Bustling Denpasar and the sloping hills of the south are temporarily home to the majority of Bali's millions of annual tourists. They are lured by the region's abundant white sand beaches, boutique shopping and fantastic eateries – from the Sulawesi-style point and eat diners, to cafés good enough to give Gordon Ramsay a run for his money.
In the fishing bays, there are a hundred tiny fresh fish restaurants, where barracuda, snapper and lobster are barbecued over oil drums filled with coconut shells.
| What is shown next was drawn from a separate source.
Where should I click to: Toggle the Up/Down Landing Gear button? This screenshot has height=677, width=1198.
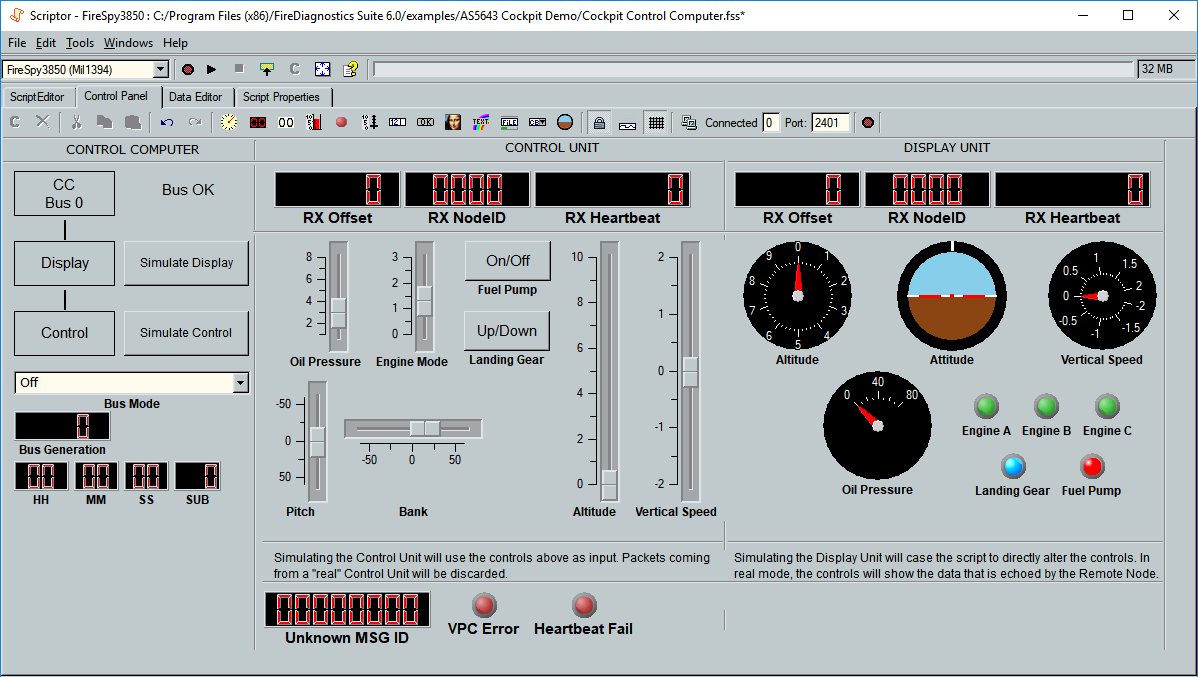[506, 330]
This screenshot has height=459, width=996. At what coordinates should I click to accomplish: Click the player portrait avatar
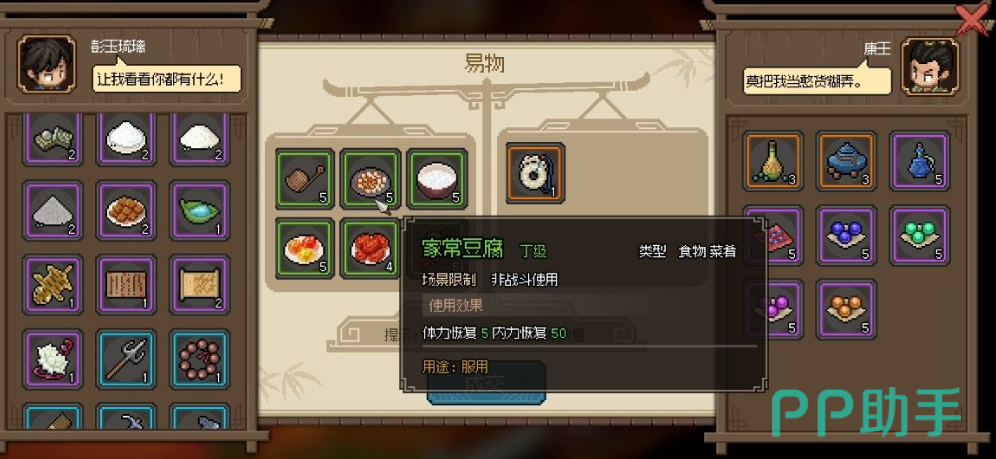point(46,63)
If you fancy a bungee jump, a pub crawl or a cheap massage, Kuta’s the place to find it. But it’s also where you’ll get an exploding cherry sunset, so it’s not to be dismissed out of hand.
Geger Beach, in hotel-saturated Nusa Dua, has calm waters and temple views on the horizon. The Bale has a private beach club here (pictured).
The Uluwatu coastline is draws surfers from around the world; Airpoint Rights and Padang Padang beach offer thrilling surf breaks.
Take a walk on Seminyak's wide sandy Petitenget beach to catch the sunset at world-class nightspot Ku de Ta, or a sun-downer at breeze-cooled La Lucciola.
Home to countless monkeys, Uluwatu’s clifftop temple is one of the holiest on the island and offers breath-taking Balinese sunsets from its west coast outcrop.
The island temple of Tanah Lot, in Canggu, is also popular (pictured). Brave the tacky stalls that line the route there to capture the sunset shot of a lifetime.
Bali's capital city and main gateway to the islands, many pass quickly though Denpasar without spending much time here. But it's worth the stop. This bustling, multi-cultural city is brimming with beautiful temples, palaces and museums, and is easily navigated on foot. The shopping is excellent - silks, jewellery, handicrafts and the famous Batik cloth - and the vibrant dance performances are out of this world.